The Caravan »
Pleasance Courtyard, Edinburgh 4th-25th August 2008
∗∗∗∗ The Scotsman ∗∗∗∗ Time Out ∗∗∗∗ British Theatre Guide
Look Left Look Right's last Edinburgh Fringe show 'Yesterday Was a Weird Day: Reflections on July 7th 2005" received great reviews and transferred to the Battersea Arts Centre in London where the run once again sold out. Now the company return to the Edinburgh Fringe Festival having developed their powerful documentary-theatre style with their new piece The Caravan.
In this production the audience are placed at the heart of the action. Last summer was the wettest on record with 48,000 homes flooded.
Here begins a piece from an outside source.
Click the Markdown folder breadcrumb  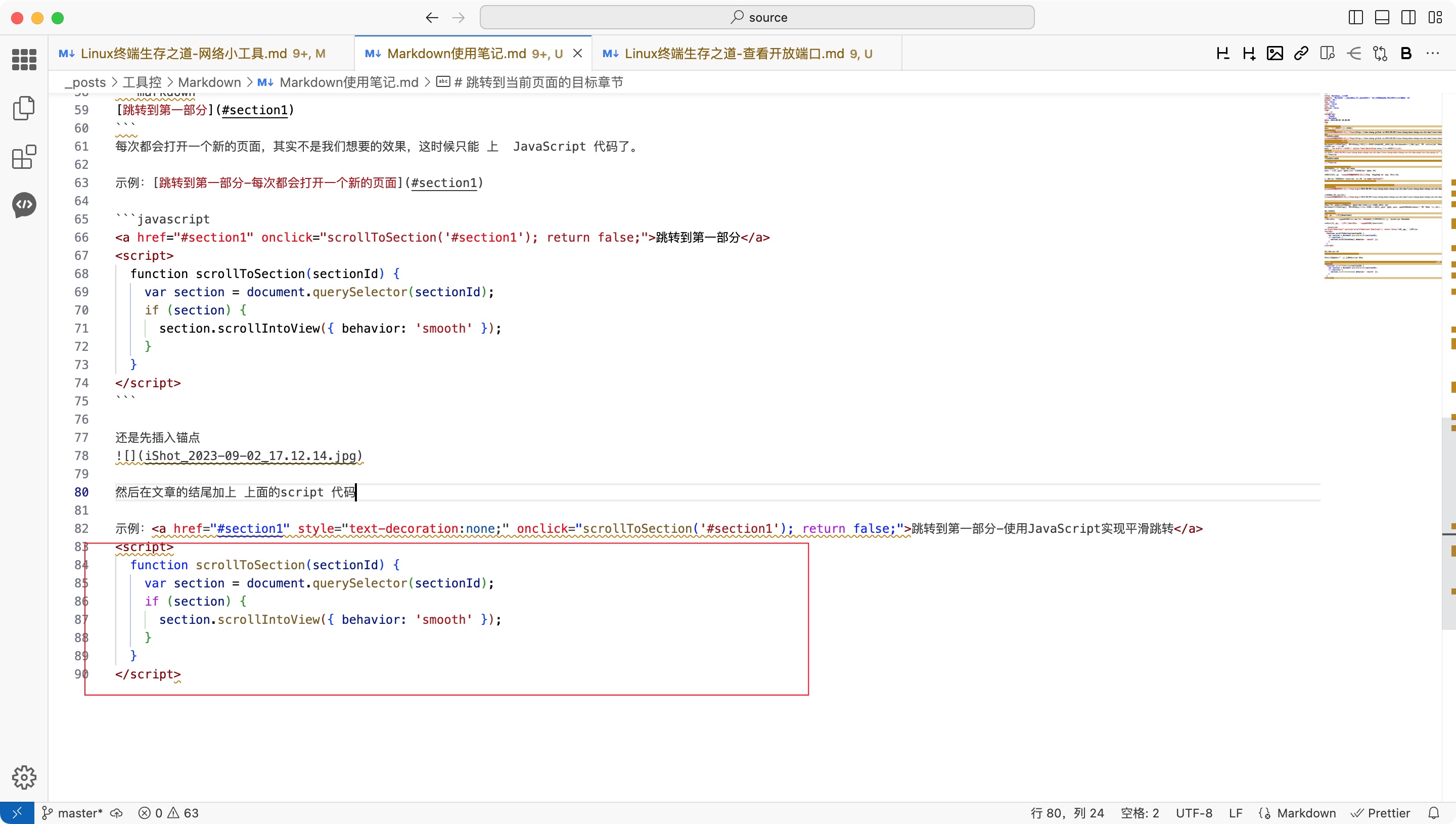tap(209, 82)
One year on and 2,200 households are still living in caravans. The company's intense and at times humorous half hour piece puts both performers and audience in a 20-foot caravan and gives an insight into how people cope in a crisis.
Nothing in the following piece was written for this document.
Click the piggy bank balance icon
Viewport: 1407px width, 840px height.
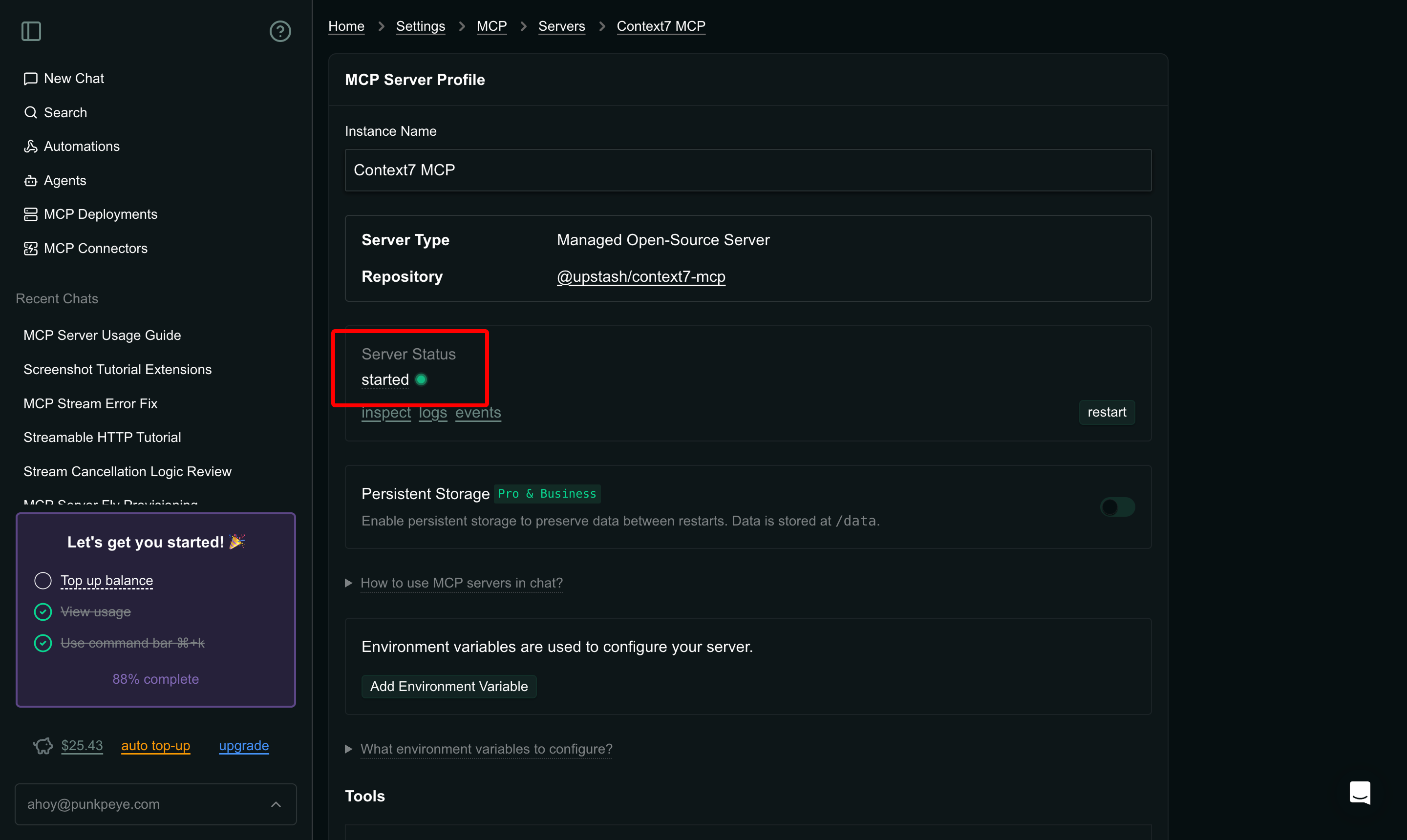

Directors Mimi Poskitt and Ben Freedman:
With The Caravan the venue is integral to the piece, a normal theatre just wouldn't work. The audience are sitting with the performers, maybe only a foot apart, having tea with them, being asked to make space, or budge up. It's a very real experience, and as we're using interviews from actual people still living in caravans it makes sense to set it in a caravan.
Central to our story telling and productions are people, their experiences and their feelings. We feel that what people experienced in 2007's floods should be reflected upon and remembered, with accuracy.